No obstante, Fadeeac advirtió sobre el “debilitamiento de los mecanismos para desacoplar los precios internos de los internacionales”, lo que, a su entender, profundiza el impacto del shock externo en la economía argentina.
Por su parte, desde YPF, su CEO Horacio Marín explicó que la actualización de precios responde al mayor costo de refinación por la compra de crudo no propio, y sostuvo que se trata de “un ajuste transitorio”. Además, aseguró que los incrementos en Argentina se ubican entre los más bajos a nivel internacional.

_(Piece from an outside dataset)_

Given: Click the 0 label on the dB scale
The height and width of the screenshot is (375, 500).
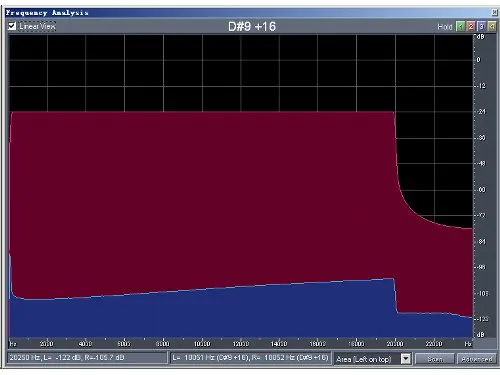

Paradoja energética y tensión estructural
El escenario se da en paralelo a un crecimiento sostenido de la producción de crudo en Vaca Muerta. Según proyecciones del sector presentadas en un encuentro internacional en Houston, Argentina podría superar el millón de barriles diarios hacia diciembre y alcanzar más de 1,5 millones para 2031, impulsando exportaciones por más de u$s 30.000 millones anuales, con potencial de llegar a u$s 45.000 millones en un escenario favorable.
Sin embargo, el país continúa siendo importador de gasoil, lo que expone al mercado interno a las fluctuaciones internacionales. En ese marco, los altos precios están acelerando negociaciones entre petroleras y productores de biodiésel para intentar abastecer la demanda y mitigar costos.
“Si las tarifas no se adecuan, el sector no podrá seguir operando y el desabastecimiento es el riesgo final”, concluyó Sanz.